* [Given data]
-=-=-

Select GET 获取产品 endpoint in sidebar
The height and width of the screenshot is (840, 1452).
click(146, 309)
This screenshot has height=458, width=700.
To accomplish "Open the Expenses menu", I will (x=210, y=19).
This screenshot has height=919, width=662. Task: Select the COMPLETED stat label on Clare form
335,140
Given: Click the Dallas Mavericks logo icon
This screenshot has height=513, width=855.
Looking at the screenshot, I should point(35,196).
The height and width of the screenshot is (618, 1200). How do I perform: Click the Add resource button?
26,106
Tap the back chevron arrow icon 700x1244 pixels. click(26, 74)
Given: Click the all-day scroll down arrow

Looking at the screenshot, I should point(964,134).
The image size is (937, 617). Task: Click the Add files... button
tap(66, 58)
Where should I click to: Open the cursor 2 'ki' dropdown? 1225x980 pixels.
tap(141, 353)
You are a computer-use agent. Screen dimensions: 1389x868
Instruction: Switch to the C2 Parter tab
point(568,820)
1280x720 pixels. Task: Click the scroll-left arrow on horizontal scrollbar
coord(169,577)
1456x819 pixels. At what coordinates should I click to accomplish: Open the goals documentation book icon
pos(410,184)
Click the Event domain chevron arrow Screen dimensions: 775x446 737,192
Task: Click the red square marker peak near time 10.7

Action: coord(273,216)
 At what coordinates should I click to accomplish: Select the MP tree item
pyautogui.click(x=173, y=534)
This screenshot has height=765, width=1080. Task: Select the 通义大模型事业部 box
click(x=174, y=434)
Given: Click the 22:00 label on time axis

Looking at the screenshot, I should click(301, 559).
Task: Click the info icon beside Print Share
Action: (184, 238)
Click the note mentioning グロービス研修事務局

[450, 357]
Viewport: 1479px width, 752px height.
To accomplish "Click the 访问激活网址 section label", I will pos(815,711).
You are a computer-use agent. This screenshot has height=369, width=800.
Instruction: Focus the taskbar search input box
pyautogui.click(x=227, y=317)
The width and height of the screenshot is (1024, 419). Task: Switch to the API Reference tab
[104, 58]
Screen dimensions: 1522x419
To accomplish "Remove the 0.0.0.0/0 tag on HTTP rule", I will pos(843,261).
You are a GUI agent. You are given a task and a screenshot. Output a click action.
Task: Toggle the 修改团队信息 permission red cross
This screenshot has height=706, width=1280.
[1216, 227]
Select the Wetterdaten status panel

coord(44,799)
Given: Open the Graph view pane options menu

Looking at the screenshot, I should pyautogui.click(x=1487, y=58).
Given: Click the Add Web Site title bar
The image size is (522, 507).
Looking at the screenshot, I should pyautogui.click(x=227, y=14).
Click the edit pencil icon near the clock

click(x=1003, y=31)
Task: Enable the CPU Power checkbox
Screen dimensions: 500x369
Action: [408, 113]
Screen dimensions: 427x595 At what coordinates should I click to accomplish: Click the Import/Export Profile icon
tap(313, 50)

-=-=-

* [Problem to work on] Recast the lines above as a numbered list, leaving out the blank lines.

* [Task answer]
1. Select GET 获取产品 endpoint in sidebar
2. The height and width of the screenshot is (840, 1452).
3. click(146, 309)
4. This screenshot has height=458, width=700.
5. To accomplish "Open the Expenses menu", I will (x=210, y=19).
6. This screenshot has height=919, width=662. Task: Select the COMPLETED stat label on Clare form
7. 335,140
8. Given: Click the Dallas Mavericks logo icon
9. This screenshot has height=513, width=855.
10. Looking at the screenshot, I should point(35,196).
11. The height and width of the screenshot is (618, 1200). How do I perform: Click the Add resource button?
12. 26,106
13. Tap the back chevron arrow icon 700x1244 pixels. click(26, 74)
14. Given: Click the all-day scroll down arrow
15. Looking at the screenshot, I should point(964,134).
16. The image size is (937, 617). Task: Click the Add files... button
17. tap(66, 58)
18. Where should I click to: Open the cursor 2 'ki' dropdown? 1225x980 pixels.
19. tap(141, 353)
20. You are a computer-use agent. Screen dimensions: 1389x868
21. Instruction: Switch to the C2 Parter tab
22. point(568,820)
23. 1280x720 pixels. Task: Click the scroll-left arrow on horizontal scrollbar
24. coord(169,577)
25. 1456x819 pixels. At what coordinates should I click to accomplish: Open the goals documentation book icon
26. pos(410,184)
27. Click the Event domain chevron arrow Screen dimensions: 775x446 737,192
28. Task: Click the red square marker peak near time 10.7
29. Action: coord(273,216)
30.  At what coordinates should I click to accomplish: Select the MP tree item
31. pyautogui.click(x=173, y=534)
32. This screenshot has height=765, width=1080. Task: Select the 通义大模型事业部 box
33. click(x=174, y=434)
34. Given: Click the 22:00 label on time axis
35. Looking at the screenshot, I should click(301, 559).
36. Task: Click the info icon beside Print Share
37. Action: (184, 238)
38. Click the note mentioning グロービス研修事務局
39. [450, 357]
40. Viewport: 1479px width, 752px height.
41. To accomplish "Click the 访问激活网址 section label", I will pos(815,711).
42. You are a computer-use agent. This screenshot has height=369, width=800.
43. Instruction: Focus the taskbar search input box
44. pyautogui.click(x=227, y=317)
45. The width and height of the screenshot is (1024, 419). Task: Switch to the API Reference tab
46. [104, 58]
47. Screen dimensions: 1522x419
48. To accomplish "Remove the 0.0.0.0/0 tag on HTTP rule", I will pos(843,261).
49. You are a GUI agent. You are given a task and a screenshot. Output a click action.
50. Task: Toggle the 修改团队信息 permission red cross
51. This screenshot has height=706, width=1280.
52. [1216, 227]
53. Select the Wetterdaten status panel
54. coord(44,799)
55. Given: Open the Graph view pane options menu
56. Looking at the screenshot, I should pyautogui.click(x=1487, y=58).
57. Given: Click the Add Web Site title bar
58. The image size is (522, 507).
59. Looking at the screenshot, I should pyautogui.click(x=227, y=14).
60. Click the edit pencil icon near the clock
61. click(x=1003, y=31)
62. Task: Enable the CPU Power checkbox
63. Screen dimensions: 500x369
64. Action: [408, 113]
65. Screen dimensions: 427x595 At what coordinates should I click to accomplish: Click the Import/Export Profile icon
66. tap(313, 50)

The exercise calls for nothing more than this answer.